After the survey data was compared with the time-stamps from the medication bottles, the results were not completely what had been expected. “The most surprising thing in the current study was the direct relationship between mood and adherence. We expected that worse mood would lead to people being tired, demoralized, etc. and that they would be nonadherent as a result. The reverse was actually true: When people felt happier, they were less likely to take their medication,” Cook says. “It's important to note that we weren't looking at clinical depression, just mood being a little better or a little worse on any given day. People who are more seriously depressed might still have adherence problems. But in our study, feeling a little bit down actually made you more adherent.”
So what implications do this study’s findings have for clinicians who want to ensure their patients are adherent to prescribed ART? “This I don't think we know yet,” says Cook. “There's more research to be done before we have solid advice for clinicians about how to help. I think we can confidently say (a) that motivation goes up and down, and is a good predictor of actual adherence behavior going up and down, and (b) that mood is probably also important to monitor.”
One warning Cook offers for clinicians is not to consider decreased viral load as a true indicator of patient adherence. In this study, 91% of the patients were virally suppressed, but their average adherence after the first few weeks of the study was only 74%, which is well below the level at which patients are expected to have therapeutic results.
“Clinicians are likely to assume that patients with good viral load outcomes are automatically adherent — some reviewers have even asked me ‘Why are you doing this study when the patients' viral load shows that they are adherent?’ — but that doesn't seem to be the case,” Cook says. “Clinicians need to think about the process of adherence separate from the outcome of viral suppression, and consider whether even the ‘good’ patients may have some lapses that put them at risk for treatment failure.”
The purpose of the study was not to determine who takes medication and who does not, but rather to understand the circumstances that can lead to nonadherence. “Overall, I think it highlights the need to look at health behaviors in the context where they actually occur, rather than relying on retrospective measures,” says Cook. “New technologies are giving us important new windows into how patients actually take care of their health in the course of their everyday lives.”

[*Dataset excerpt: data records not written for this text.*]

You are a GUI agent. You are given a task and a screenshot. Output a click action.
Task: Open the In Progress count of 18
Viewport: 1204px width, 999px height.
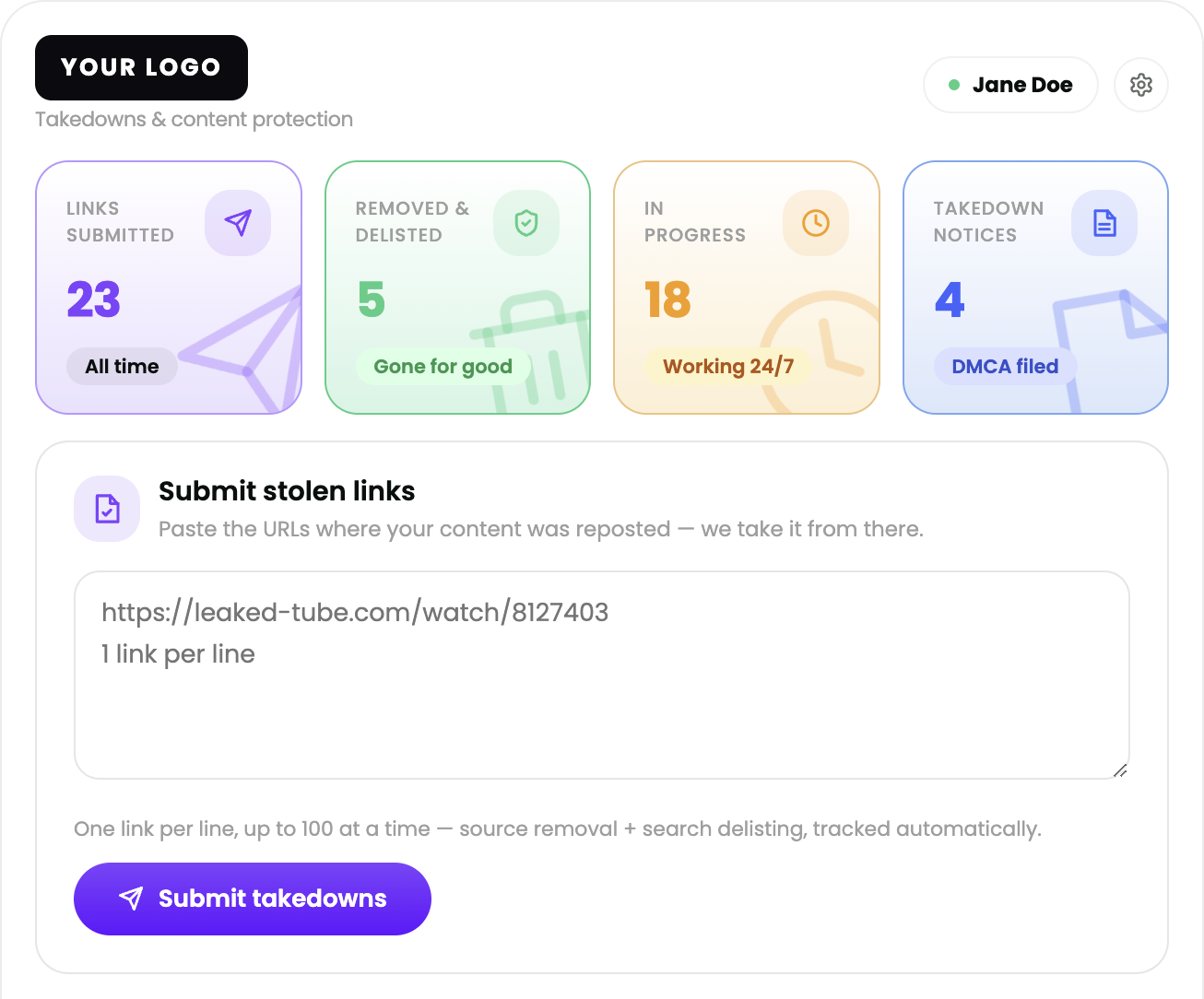pyautogui.click(x=667, y=300)

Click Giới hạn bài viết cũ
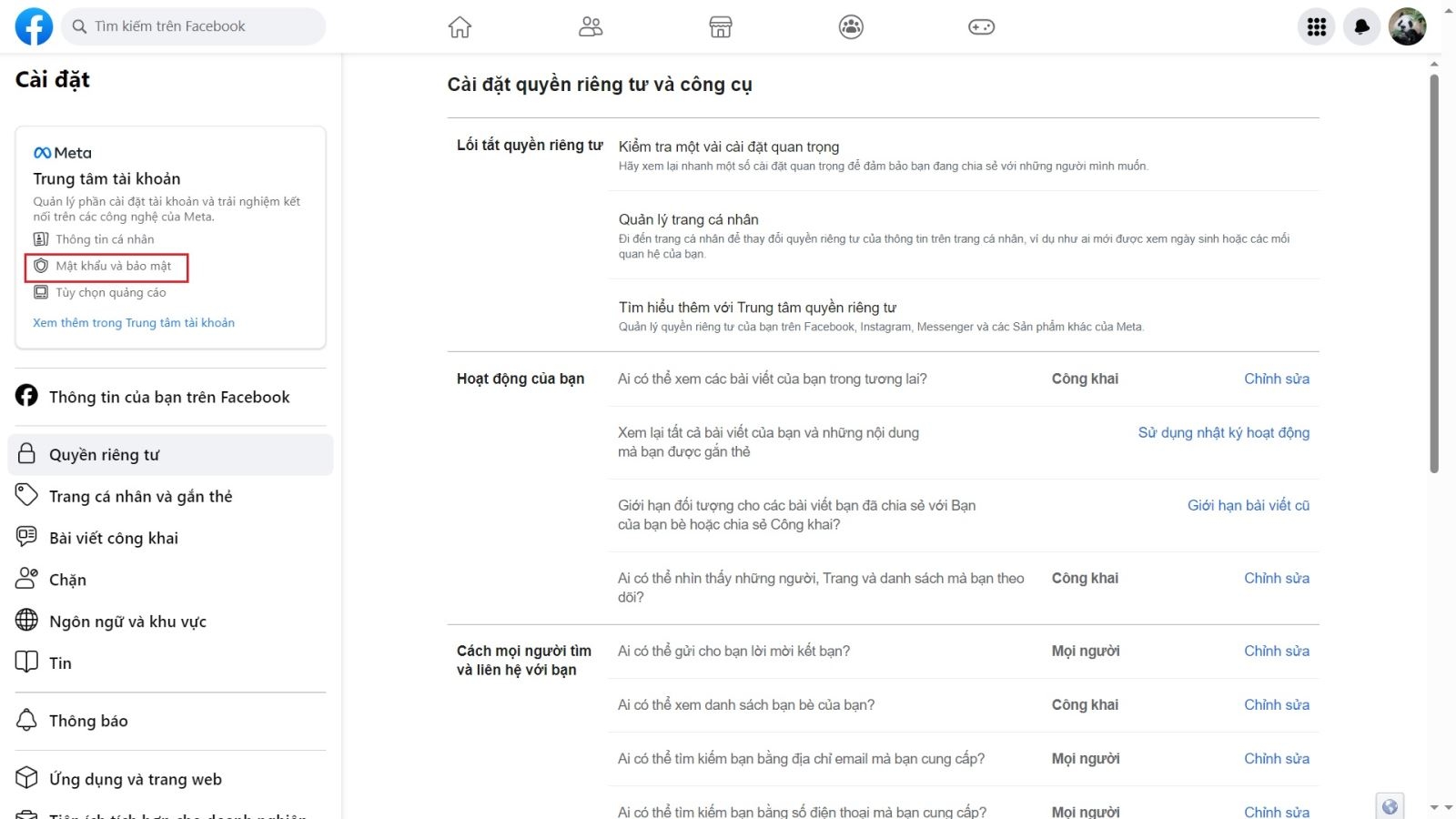1249,506
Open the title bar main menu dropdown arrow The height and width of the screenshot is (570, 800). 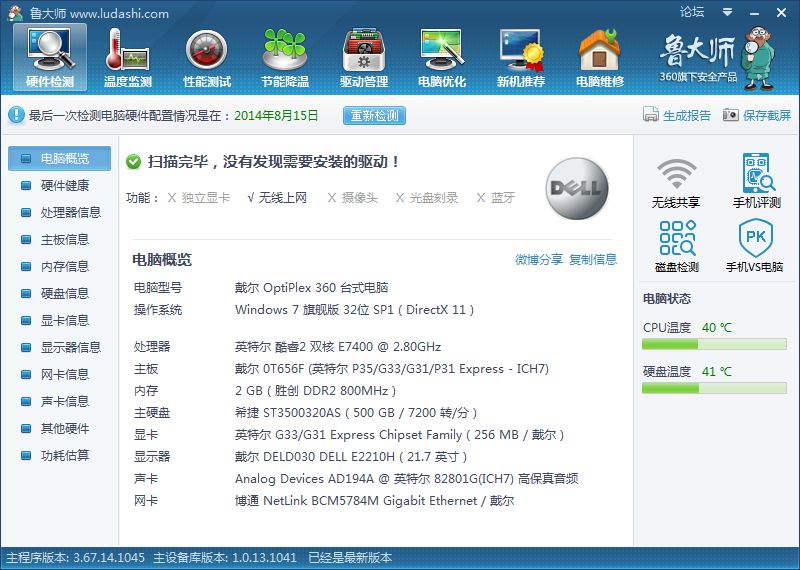[x=726, y=13]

Cook plans to use technology for subsequent studies that will build upon the variables, such as mood, which were found to be important in his previous work: “Some additions will be data collection on symptom experiences like fatigue and daily activity levels to get at the question of whether mood is associated with more or less behavioral activation, and alcohol or drug use, which is an important risk factor for nonadherence. I am hoping to include FitBits in that one as a behavioral measure of activity, heart rate, and sleep, along with self-report surveys and adherence data.”
- Cook, P.F., Schmiege, S.J., Starr. W., Carrington, J.M., Bradley-Springer, L. (2017). Prospective State and Trait Predictors of Daily Medication Adherence Behavior in HIV. Nursing Research, 66(4):275-285. doi: 10.1097/NNR.0000000000000216.